Dans ce type d’organisation de la production, les autochtones bénéficient très peu de la richesse produite sur leur territoire, ce que dépeint bien, dans son blog fictif [EN], un personnage du jeu, mineur de profession : du travail pour les mieux formés, souvent étrangers (« il y a beaucoup de travailleurs étrangers ici », « Kijuju est le seul endroit qui offre du travail pour un salaire correct »), du chômage et beaucoup de ressentiment pour les autres (Adam rapporte une altercation dans un bar où un homme passablement saoul « répétait des choses comme “Les étrangers devraient être virés de notre pays !” et “Nous récupérerons notre ville !” »).

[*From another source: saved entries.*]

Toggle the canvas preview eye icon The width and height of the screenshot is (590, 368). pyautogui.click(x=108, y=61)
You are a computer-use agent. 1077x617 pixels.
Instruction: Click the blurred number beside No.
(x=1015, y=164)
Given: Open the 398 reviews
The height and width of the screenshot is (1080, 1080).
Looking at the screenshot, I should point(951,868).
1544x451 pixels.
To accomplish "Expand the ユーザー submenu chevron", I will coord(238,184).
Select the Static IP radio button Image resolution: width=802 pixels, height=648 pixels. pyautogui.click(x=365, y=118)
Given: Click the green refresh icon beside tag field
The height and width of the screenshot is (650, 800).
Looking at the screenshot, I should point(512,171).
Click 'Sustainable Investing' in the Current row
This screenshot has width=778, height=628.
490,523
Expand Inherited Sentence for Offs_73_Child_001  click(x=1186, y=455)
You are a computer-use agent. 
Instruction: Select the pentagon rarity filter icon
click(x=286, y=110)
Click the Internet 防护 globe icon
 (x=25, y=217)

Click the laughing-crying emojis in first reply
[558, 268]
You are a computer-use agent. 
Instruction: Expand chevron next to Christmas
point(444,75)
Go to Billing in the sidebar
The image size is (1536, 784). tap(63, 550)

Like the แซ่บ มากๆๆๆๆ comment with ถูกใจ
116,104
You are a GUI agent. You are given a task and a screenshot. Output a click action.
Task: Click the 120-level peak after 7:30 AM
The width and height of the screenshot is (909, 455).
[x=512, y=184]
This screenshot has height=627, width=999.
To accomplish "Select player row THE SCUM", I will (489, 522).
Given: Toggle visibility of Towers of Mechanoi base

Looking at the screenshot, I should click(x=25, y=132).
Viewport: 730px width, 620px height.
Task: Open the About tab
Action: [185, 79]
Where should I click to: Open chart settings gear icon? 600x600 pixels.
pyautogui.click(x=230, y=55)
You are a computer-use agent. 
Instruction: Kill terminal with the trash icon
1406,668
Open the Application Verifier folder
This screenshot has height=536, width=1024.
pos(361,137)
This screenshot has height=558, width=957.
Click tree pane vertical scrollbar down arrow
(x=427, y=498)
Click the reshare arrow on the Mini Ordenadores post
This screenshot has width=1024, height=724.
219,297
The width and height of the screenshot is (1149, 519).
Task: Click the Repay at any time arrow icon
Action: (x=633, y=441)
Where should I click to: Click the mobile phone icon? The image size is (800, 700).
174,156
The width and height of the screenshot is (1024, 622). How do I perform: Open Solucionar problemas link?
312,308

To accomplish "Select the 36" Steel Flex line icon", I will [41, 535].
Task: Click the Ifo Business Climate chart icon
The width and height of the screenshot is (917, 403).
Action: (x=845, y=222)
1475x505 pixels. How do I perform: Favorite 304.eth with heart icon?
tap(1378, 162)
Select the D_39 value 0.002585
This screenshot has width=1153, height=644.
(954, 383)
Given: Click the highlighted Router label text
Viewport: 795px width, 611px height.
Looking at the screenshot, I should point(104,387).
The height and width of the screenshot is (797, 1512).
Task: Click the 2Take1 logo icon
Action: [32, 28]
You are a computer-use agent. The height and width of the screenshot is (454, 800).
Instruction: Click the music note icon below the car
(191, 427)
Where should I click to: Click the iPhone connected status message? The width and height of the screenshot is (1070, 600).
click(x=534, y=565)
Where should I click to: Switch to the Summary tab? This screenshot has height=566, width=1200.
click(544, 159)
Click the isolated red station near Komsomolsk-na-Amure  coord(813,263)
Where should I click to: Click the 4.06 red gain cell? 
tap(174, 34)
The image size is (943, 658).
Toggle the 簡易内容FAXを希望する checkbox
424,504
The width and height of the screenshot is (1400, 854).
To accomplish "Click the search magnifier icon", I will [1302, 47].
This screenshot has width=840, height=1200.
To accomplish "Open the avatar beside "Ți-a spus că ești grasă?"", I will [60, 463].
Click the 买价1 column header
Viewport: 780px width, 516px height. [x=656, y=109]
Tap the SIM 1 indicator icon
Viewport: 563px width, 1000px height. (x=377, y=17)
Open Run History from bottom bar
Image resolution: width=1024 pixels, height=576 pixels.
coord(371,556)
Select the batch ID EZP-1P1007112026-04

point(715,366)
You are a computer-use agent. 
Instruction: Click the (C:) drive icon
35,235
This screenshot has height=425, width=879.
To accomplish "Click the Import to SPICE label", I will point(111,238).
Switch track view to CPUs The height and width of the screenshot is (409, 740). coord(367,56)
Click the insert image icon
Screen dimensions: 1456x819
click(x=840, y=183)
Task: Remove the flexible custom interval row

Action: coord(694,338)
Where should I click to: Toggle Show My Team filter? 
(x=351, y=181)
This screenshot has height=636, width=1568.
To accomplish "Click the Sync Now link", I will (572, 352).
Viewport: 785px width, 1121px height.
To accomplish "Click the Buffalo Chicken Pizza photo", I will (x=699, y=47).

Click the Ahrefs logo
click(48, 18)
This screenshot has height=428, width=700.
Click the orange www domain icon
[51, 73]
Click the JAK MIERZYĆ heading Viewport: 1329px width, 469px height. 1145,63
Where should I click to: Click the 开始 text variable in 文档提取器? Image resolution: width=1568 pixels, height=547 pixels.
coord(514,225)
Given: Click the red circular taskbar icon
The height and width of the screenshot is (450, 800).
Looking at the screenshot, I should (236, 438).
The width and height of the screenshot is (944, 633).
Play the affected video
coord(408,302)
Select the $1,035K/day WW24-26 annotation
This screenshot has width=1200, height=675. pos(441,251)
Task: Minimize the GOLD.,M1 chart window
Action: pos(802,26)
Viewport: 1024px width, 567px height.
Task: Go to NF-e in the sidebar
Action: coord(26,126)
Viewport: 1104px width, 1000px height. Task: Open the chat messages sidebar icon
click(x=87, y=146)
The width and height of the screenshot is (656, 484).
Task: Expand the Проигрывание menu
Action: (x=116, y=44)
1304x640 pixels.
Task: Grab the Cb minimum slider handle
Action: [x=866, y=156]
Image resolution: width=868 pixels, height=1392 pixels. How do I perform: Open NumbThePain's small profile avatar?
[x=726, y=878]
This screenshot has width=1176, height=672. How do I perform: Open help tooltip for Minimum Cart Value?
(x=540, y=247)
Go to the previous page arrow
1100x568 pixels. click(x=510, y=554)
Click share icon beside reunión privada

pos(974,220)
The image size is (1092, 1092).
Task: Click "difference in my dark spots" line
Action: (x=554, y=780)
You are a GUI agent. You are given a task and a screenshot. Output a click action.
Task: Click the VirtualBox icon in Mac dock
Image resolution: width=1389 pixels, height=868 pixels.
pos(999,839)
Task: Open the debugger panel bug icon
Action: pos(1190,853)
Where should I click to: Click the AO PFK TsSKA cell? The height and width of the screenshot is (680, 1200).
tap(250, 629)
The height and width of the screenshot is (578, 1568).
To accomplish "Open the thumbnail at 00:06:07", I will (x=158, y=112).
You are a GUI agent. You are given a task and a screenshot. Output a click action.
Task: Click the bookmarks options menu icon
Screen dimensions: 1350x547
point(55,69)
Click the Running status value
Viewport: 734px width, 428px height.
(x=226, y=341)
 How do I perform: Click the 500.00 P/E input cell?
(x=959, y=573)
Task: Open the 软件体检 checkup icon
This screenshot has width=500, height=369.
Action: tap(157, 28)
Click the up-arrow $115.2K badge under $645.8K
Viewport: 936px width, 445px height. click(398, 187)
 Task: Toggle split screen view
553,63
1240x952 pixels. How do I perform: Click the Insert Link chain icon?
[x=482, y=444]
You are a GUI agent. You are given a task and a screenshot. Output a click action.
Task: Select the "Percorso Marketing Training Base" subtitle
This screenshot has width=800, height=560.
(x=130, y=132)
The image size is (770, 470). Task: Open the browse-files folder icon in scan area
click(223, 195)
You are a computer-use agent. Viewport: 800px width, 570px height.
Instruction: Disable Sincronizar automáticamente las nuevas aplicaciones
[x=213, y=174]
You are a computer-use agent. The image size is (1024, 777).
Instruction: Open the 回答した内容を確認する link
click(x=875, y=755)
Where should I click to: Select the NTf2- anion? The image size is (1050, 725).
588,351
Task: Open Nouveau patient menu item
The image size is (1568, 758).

Le jeu n’édulcore donc rien de la situation critique dans laquelle se trouvent certains anciennes colonies. Il l’impose comme un état de fait (une société au dénuement extrême pour la majorité, la responsabilité des pays riches et/ou des entreprises transnationales), sans jamais le cautionner. C’est sans doute cette domination injustifiable que les critiques n’ont pas supportée, l’interprétant (mal) comme un discours raciste.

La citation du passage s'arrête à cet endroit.